Jadi mereka menghargai kesatuan kita dan kemurnian kita. Itulah rencana Tuhan bagi gereja dan itu memang berhasil. Ayat 14, “Dan makin lama makin bertambah banyak orang-orang yang percaya kepada Tuhan--baik laki-laki maupun wanita.” Siapakah yang menambahkan kepada gereja itu? Tuhan. Kalau kita bertoleransi terhadap dosa, itu mengundang orang-orang yang tidak percaya. Namun itu sama sekali bertentangan dengan tindakan Allah sendiri di Kisah Para Rasul.
Seorang pendeta benar, seorang gembala tulen tidak akan mengecualikan siapapun juga. Dia akan melakukan segalanya sesuai dengan perintah Allah.
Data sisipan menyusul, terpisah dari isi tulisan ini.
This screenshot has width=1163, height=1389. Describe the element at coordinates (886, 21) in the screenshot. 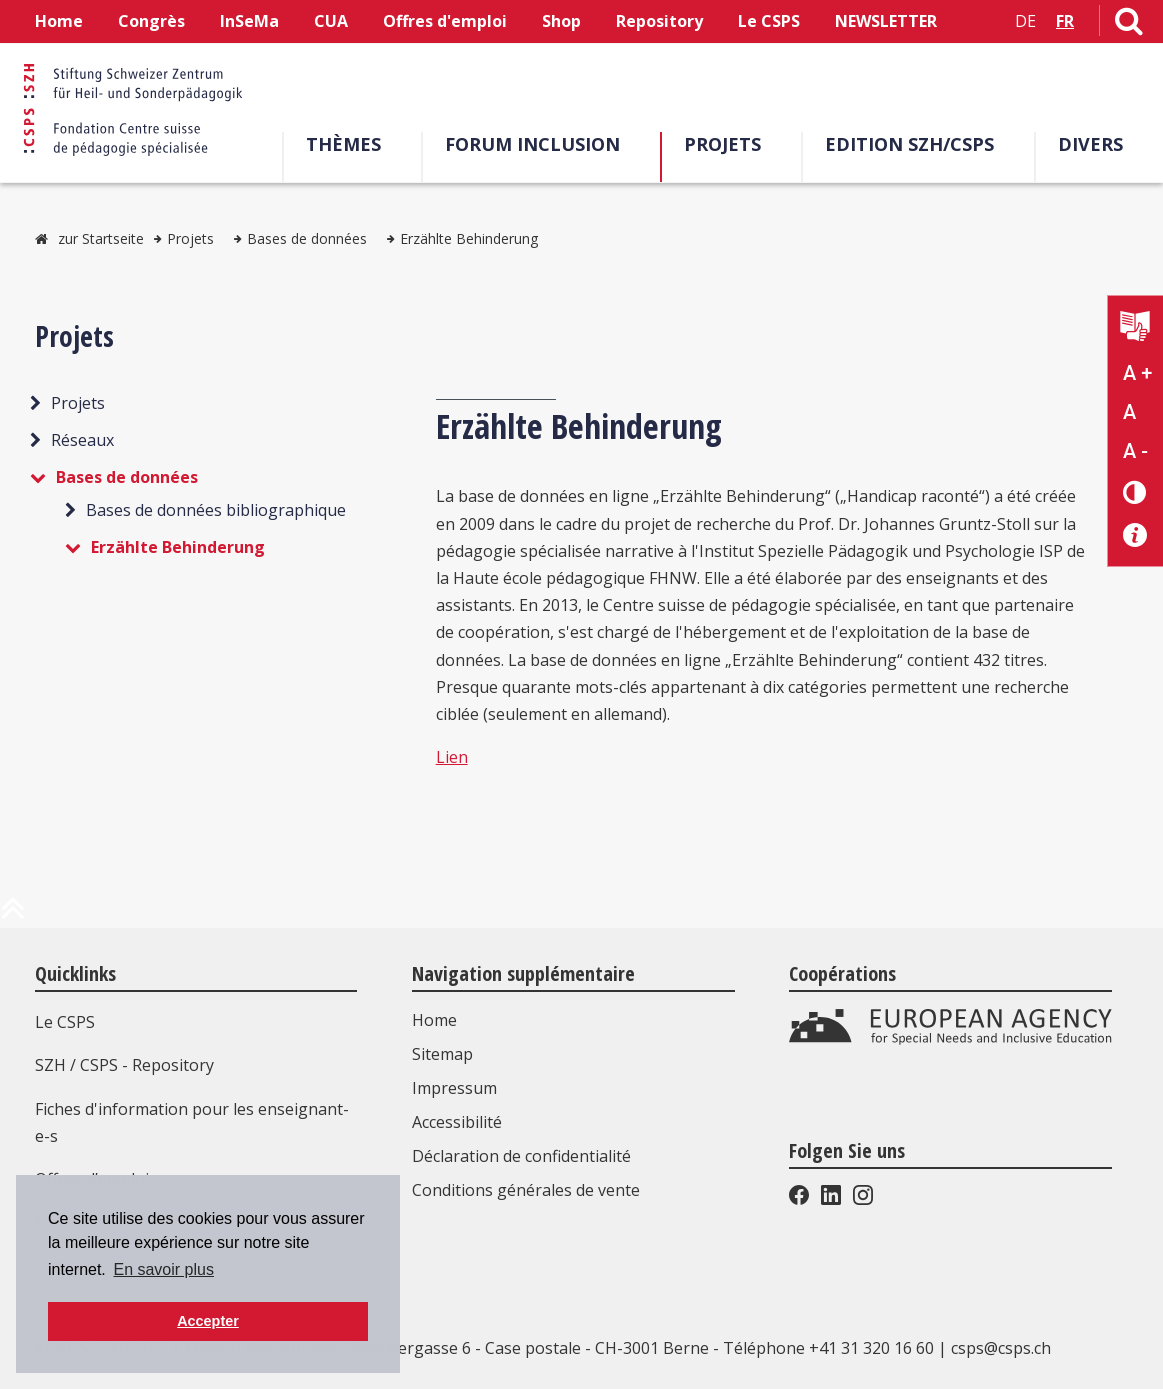

I see `NEWSLETTER` at that location.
Lihatlah 2 Korintus 13:5, “Coba kalian menguji diri sendiri apakah kalian betul-betul hidup berdasarkan percaya kepada Kristus! Apakah Anda tidak menyadari bahwa Kristus Yesus ada di dalam kalian! Lain halnya kalau memang kalian gagal dalam ujian itu.” Anda sebaiknya menguji diri apakah Anda adalh orang percaya sejati atau tidak karena pada saat Aku datang itu adalah pendekatan langsung, Saya tidak peduli siapakah Anda.
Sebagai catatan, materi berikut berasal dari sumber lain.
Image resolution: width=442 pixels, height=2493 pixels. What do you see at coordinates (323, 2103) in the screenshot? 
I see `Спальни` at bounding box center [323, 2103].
Dalam kisah Ananias, biasanya mereka adalah jenis orang yang para pemimpin tidak ingin menyebabkan merasa tersinggung karena mereka orang kaya. Namun lihatlah apa yang terjadi mengenai pertumbuhan gereja. KPR 6:7, “Demikianlah berita dari Allah semakin tersebar dan pengikut-pengikut Yesus di Yerusalem pun semakin bertambah banyak. Dan banyak pula imam-imam yang percaya kepada Yesus.” KPR 8:6, “Ketika orang-orang mendengar Filipus berbicara dan mereka melihat keajaiban-keajaiban yang dibuatnya, banyak dari mereka yang memperhatikan apa yang dikatakan oleh Filipus.”
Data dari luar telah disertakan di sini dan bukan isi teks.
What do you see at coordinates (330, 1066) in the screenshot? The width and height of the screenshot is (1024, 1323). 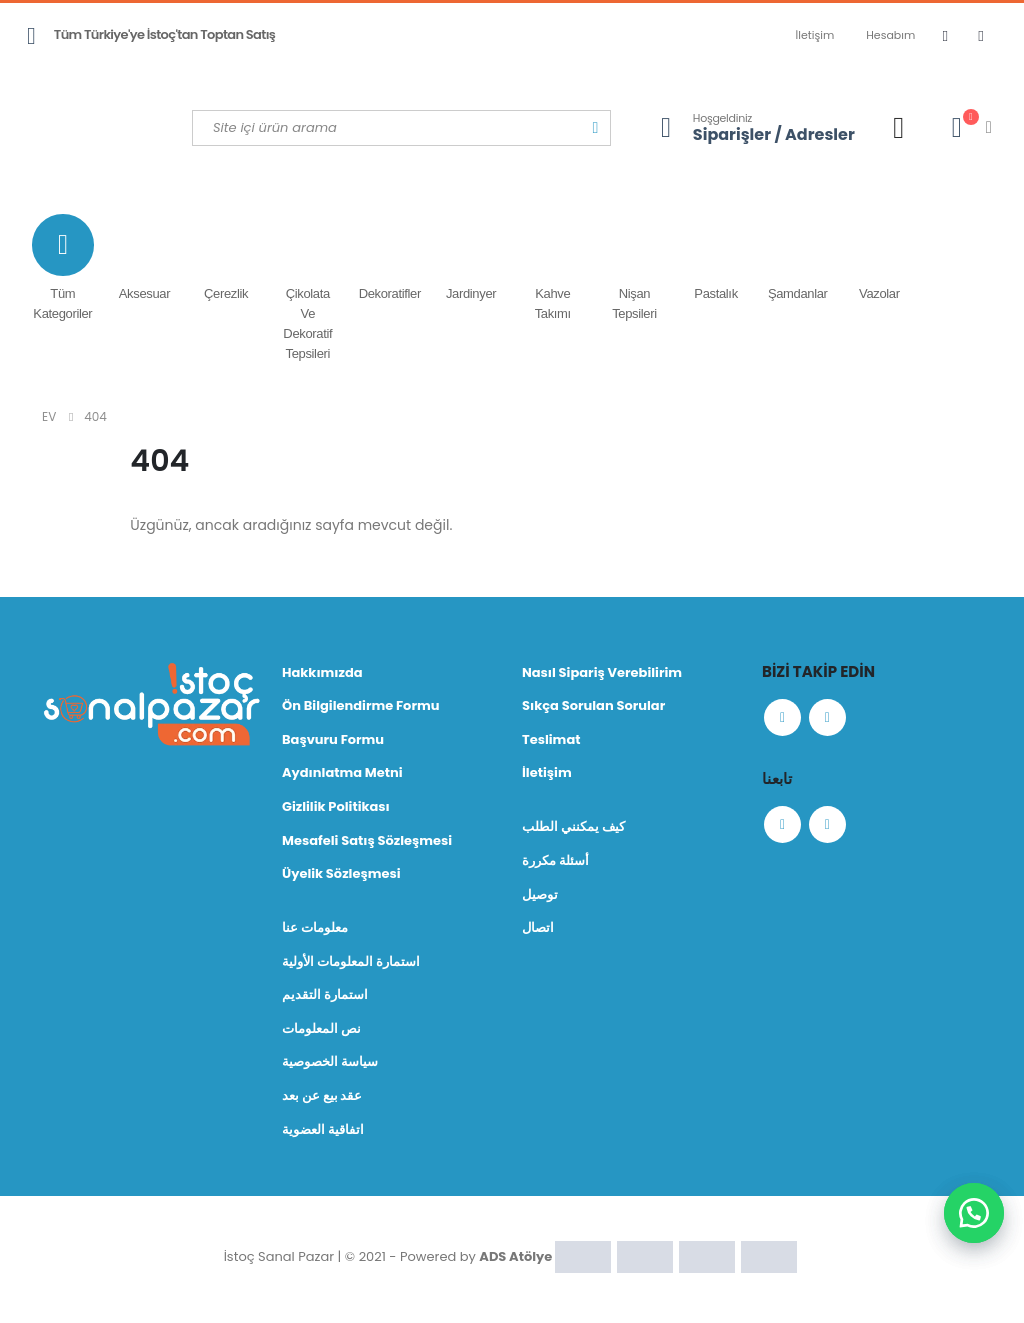 I see `سياسة الخصوصية` at bounding box center [330, 1066].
Bacalah di Wahyu di surat-surat kepada gereja-gereja, dan Anda akan melihat bagaimana Tuhan sendiri mengatakan ketika gereja itu tidak murni, Dia sendiri akan datang dan berperang melawan gereja itu dengan pedang di mulut-Nya. Namun pada saat yang sama ampunilah mereka yang sudah diampuni Kristus. Ini adalah tempat untuk menghadapi dosa dan juga pengampunan dan anugerah dan pemulihan. Marilah kita berdoa.